We know he grew up obese, so he wasn’t free of the factors—environmental or genetic—that caused his family’s obesity. And yet Brandon lost weight and gained muscle in the military while his brother ballooned to 555 lb. and was told his fate was sealed by bad genes.

Here is what we know for certain: Healthy eating leads to massive fat loss when paired with metabolic conditioning. We also know diet and exercise reverse metabolic disease.

That’s not debatable. More than 14,000 CrossFit gyms are collecting huge amounts of data to support it. Our trainers are helping people lose weight, reduce disease symptoms, come off medication and avoid the hospital and the grave.

So if we can cure the chronic diseases caused by obesity with diet and exercise, why don’t we? Why has chronic disease been sold to us as genetic when the simple application of lifestyle changes cures the conditions or perhaps even prevents expression of faulty genetics? And why are more “care providers” not questioning the supposed genetic link to obesity and chronic disease in the absence of lab work and proof?

The idea of genetic chronic-disease predestiny was dictated to us by doctors and corporations that intend to maximize billing in a market full of sick people. The evidence is beginning to suggest that the medical system is keeping its patients obese and diabetic because those patients are profitable. What other explanation is there if we know that diet and exercise can cure obesity-related diseases and keep people off medications and out of hospitals?

Prevention simply doesn’t pay. Medications and procedures do, especially when they treat the symptoms but don’t cure the disease. A client for life—until death.

As CrossFit affiliates and trainers, we are the first line of defense, those who will save clients from obesity and chronic disease. We are the real providers of health care, and the hospitals are designed only to take advantage of those who fail to embrace us.

Politicians and corporations focus on how to make health care more affordable for people, changing nothing.
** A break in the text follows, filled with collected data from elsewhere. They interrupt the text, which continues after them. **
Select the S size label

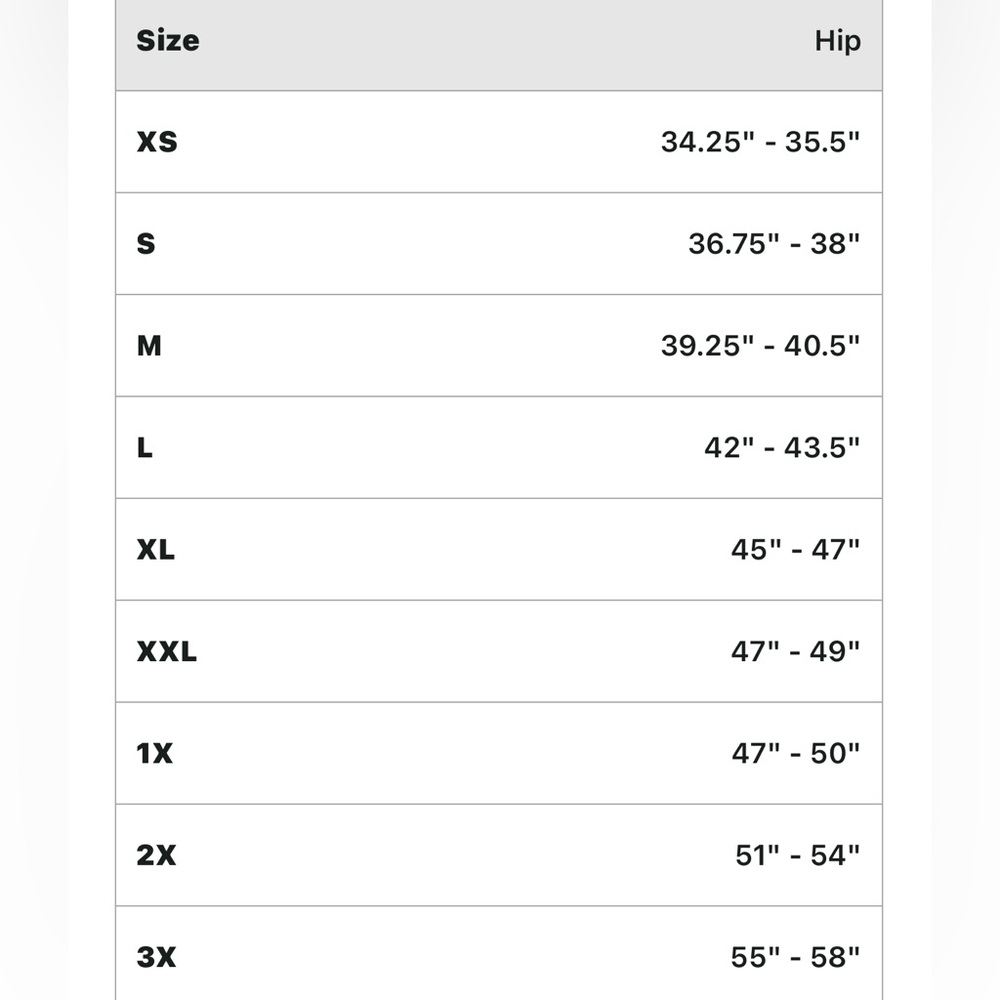click(146, 243)
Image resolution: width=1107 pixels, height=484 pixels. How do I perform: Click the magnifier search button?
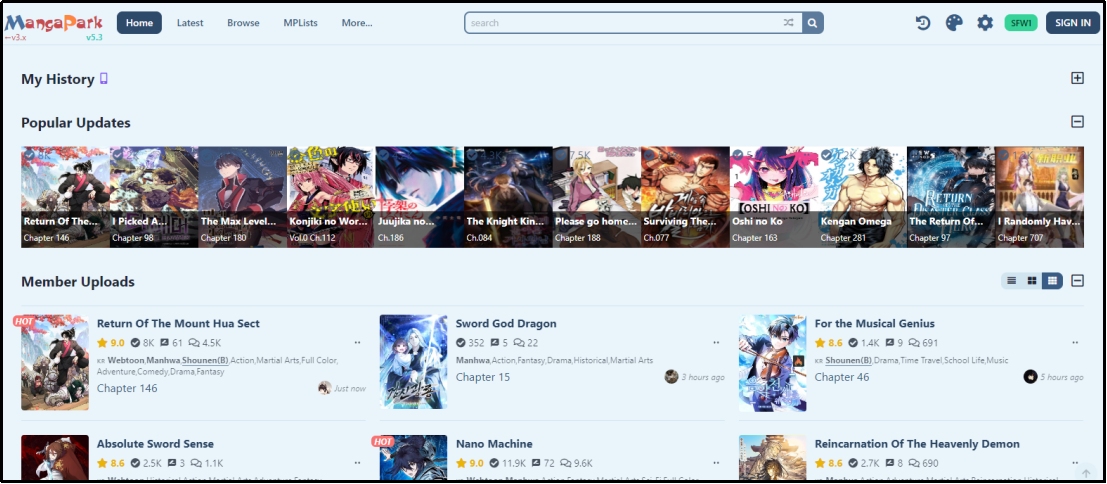(813, 23)
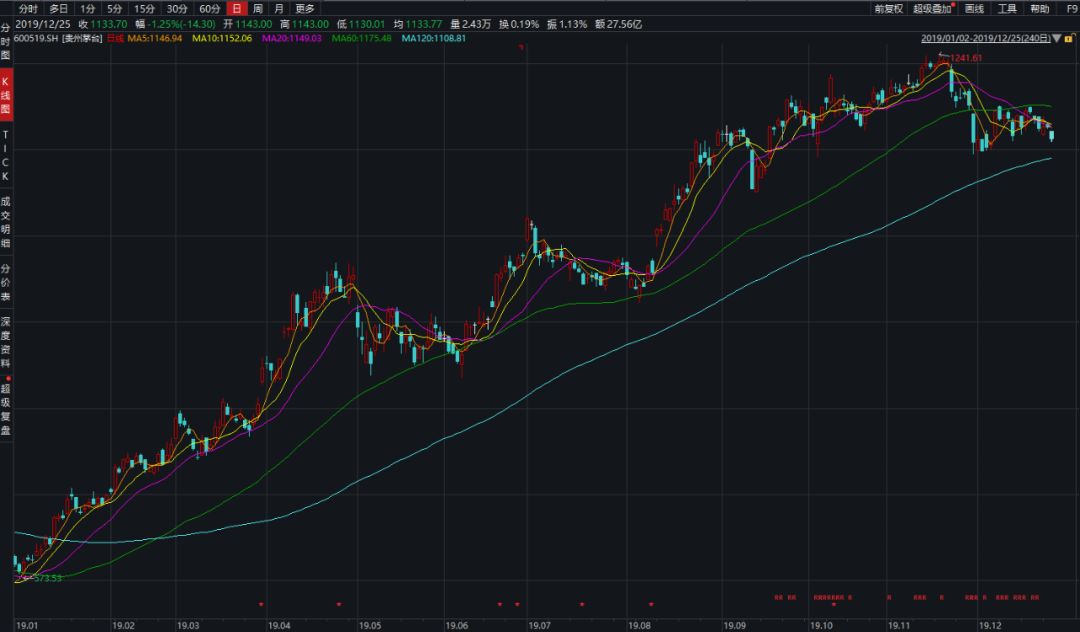Open the 更多 periods dropdown
Image resolution: width=1080 pixels, height=632 pixels.
click(304, 8)
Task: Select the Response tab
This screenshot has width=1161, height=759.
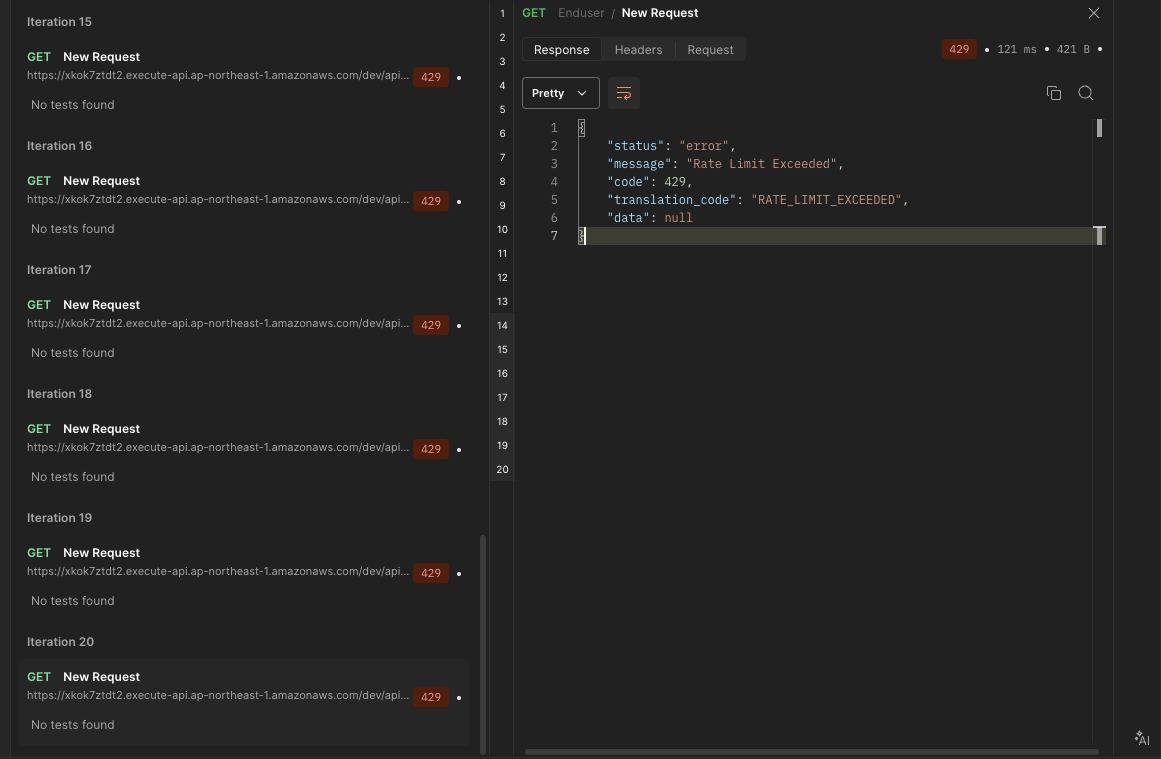Action: [561, 49]
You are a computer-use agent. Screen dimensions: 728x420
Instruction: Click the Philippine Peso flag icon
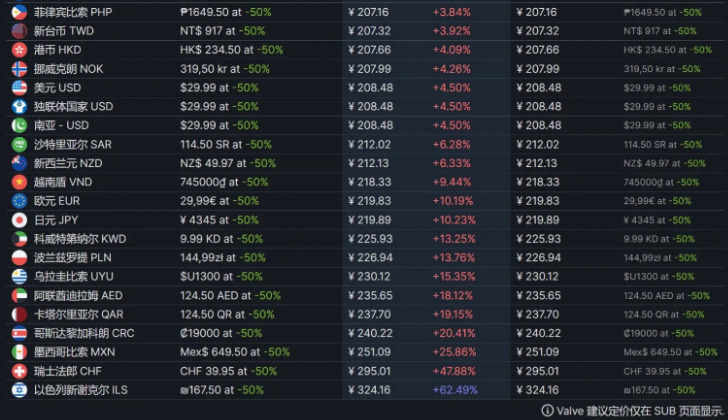(19, 12)

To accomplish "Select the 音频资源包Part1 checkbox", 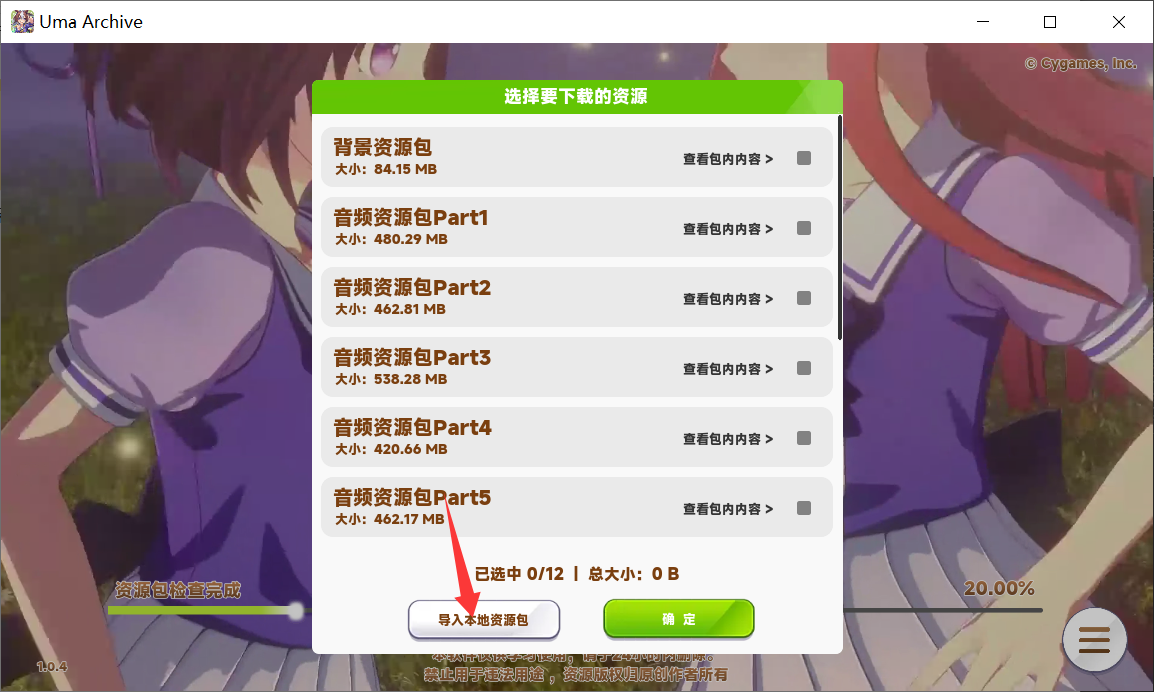I will click(804, 228).
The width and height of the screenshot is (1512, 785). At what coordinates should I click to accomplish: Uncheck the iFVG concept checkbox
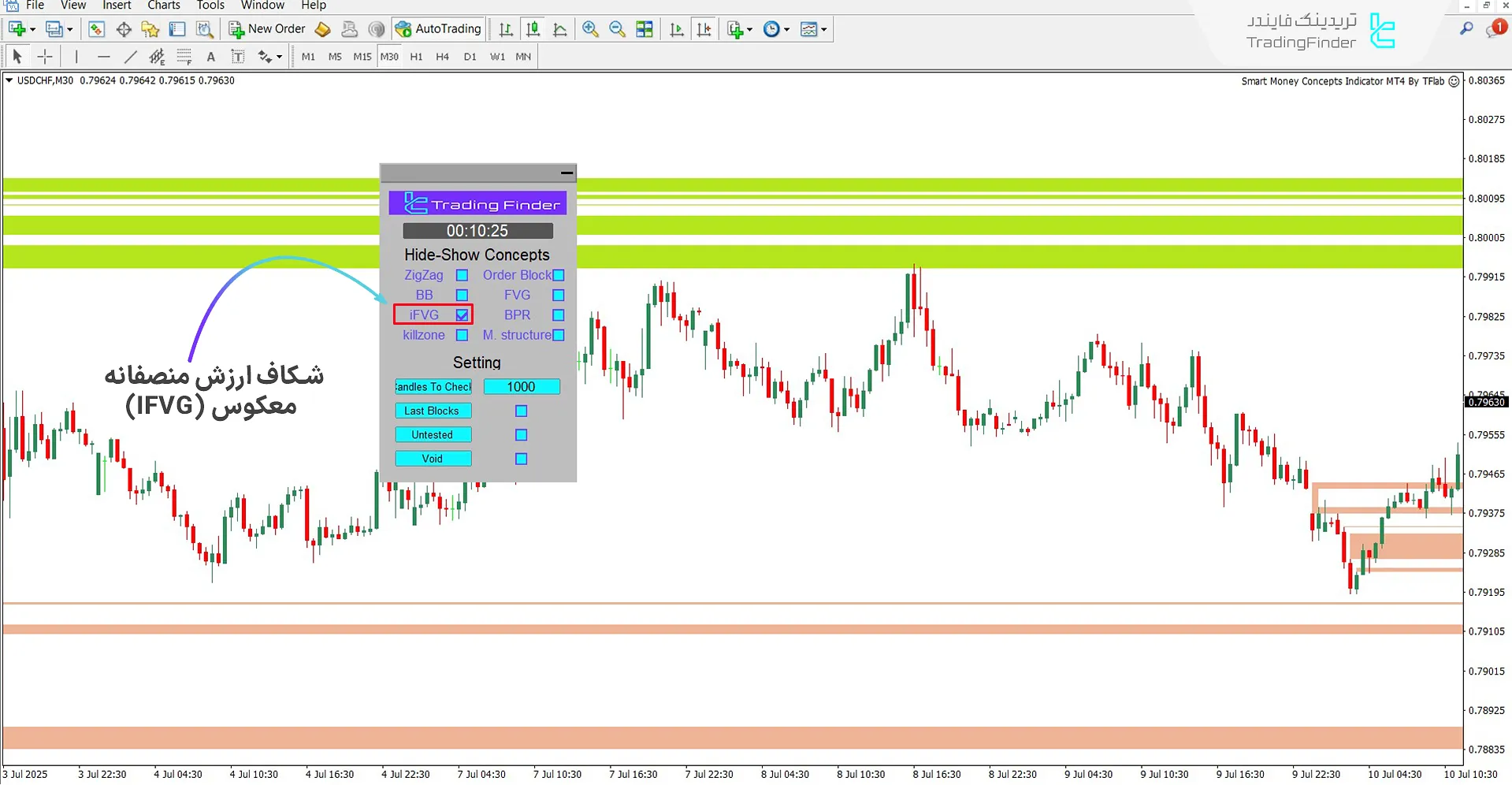(x=463, y=315)
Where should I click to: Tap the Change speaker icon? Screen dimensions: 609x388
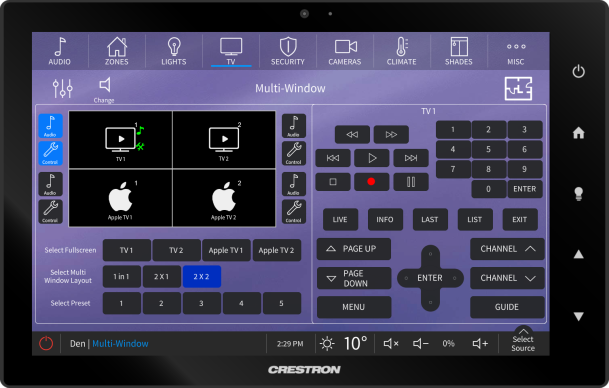[x=104, y=90]
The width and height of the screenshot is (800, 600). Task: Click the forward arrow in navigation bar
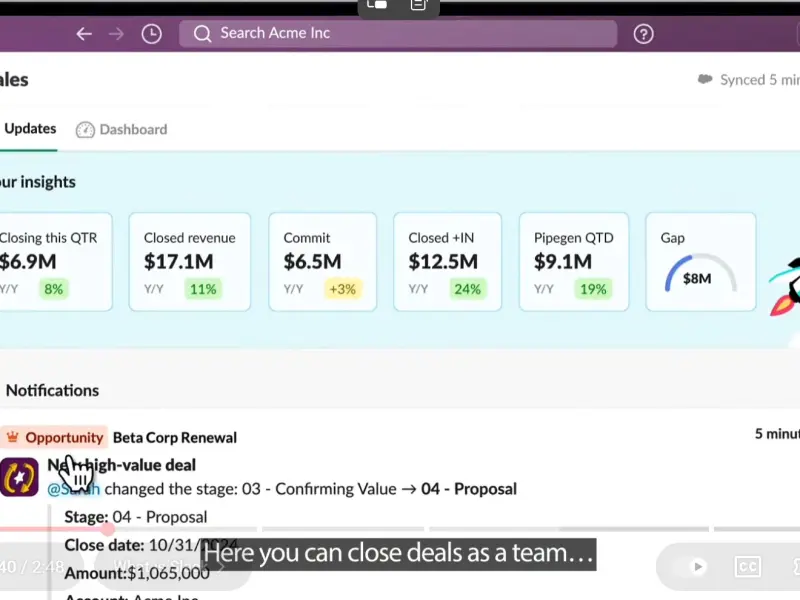[117, 34]
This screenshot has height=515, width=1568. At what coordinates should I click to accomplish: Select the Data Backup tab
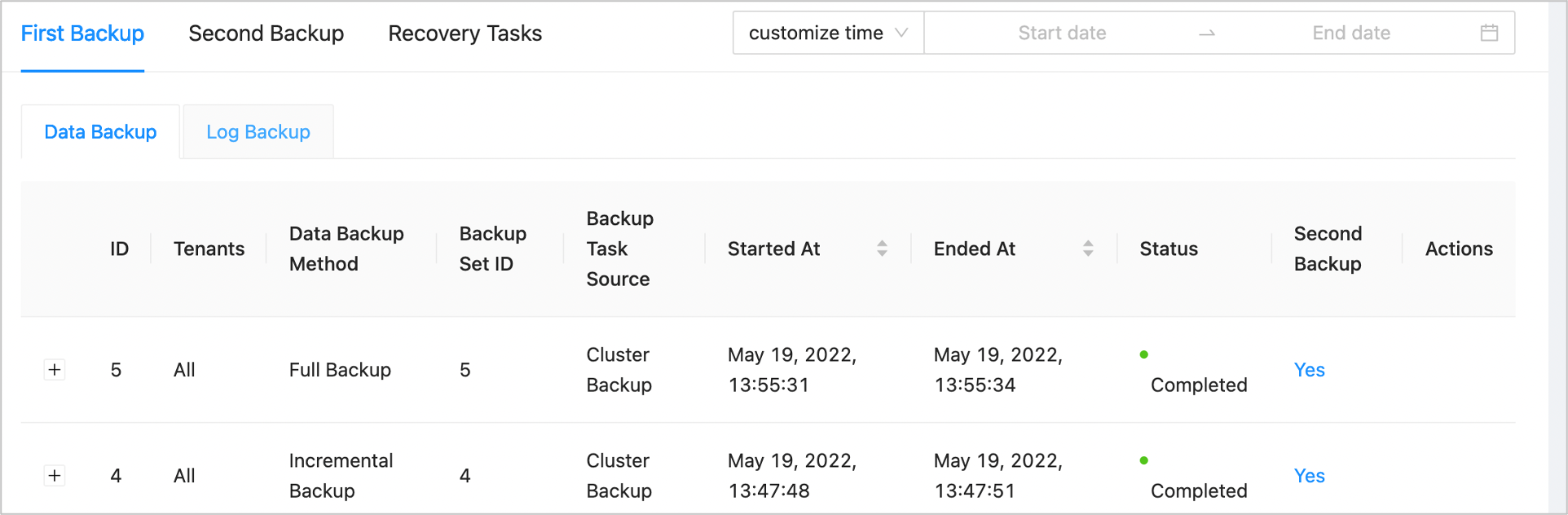100,132
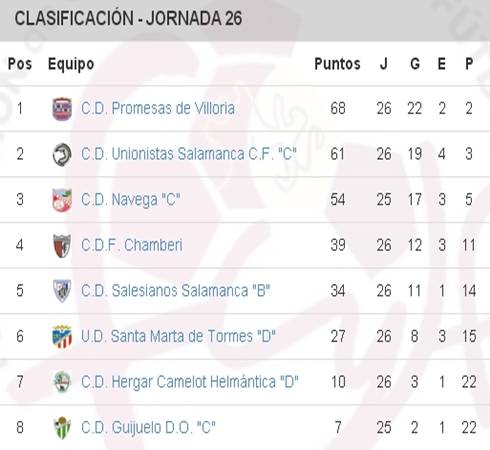Screen dimensions: 490x450
Task: Click the Unionistas Salamanca C.F. "C" crest
Action: pyautogui.click(x=62, y=154)
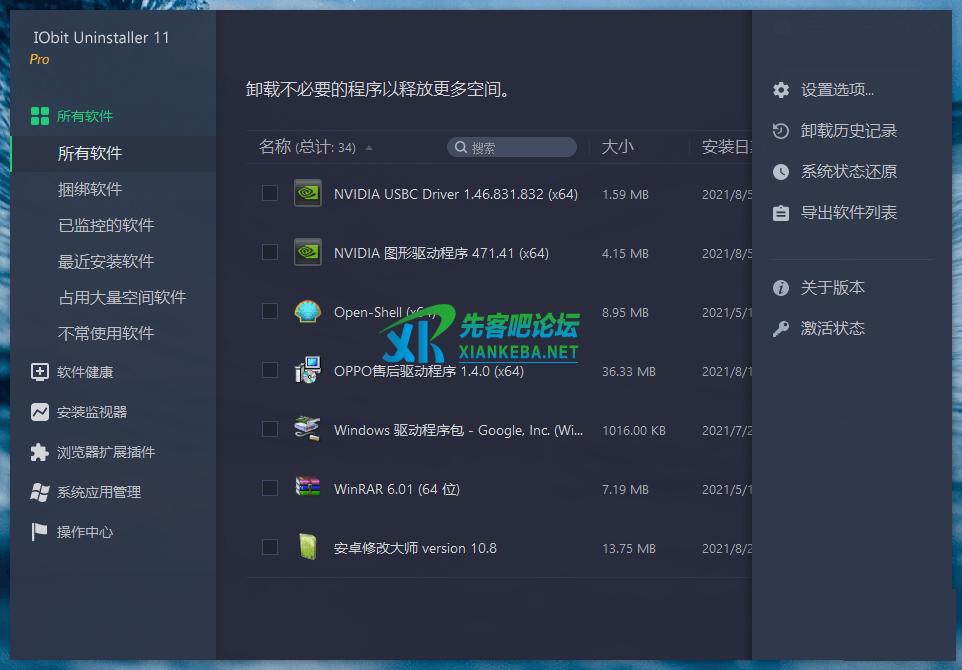Image resolution: width=962 pixels, height=670 pixels.
Task: Click the 安装监视器 chart icon
Action: pyautogui.click(x=39, y=412)
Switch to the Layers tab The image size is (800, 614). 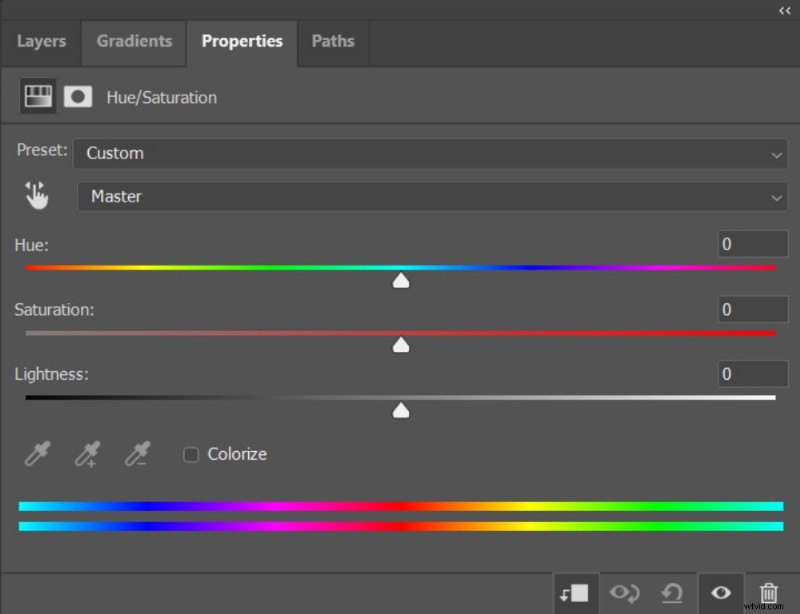coord(41,42)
Tomorrow, if health care were suddenly affordable it would just help people manage the cost of being ill and ensure hospitals and corporations keep their sick clients.

As CrossFit affiliates, we can give people something the corporations, the hospitals and the politicians cannot: true health. We give them the tools to end their disease and become something greater.

There is no rebuttal or retort.

There is just the sound of our mic drop.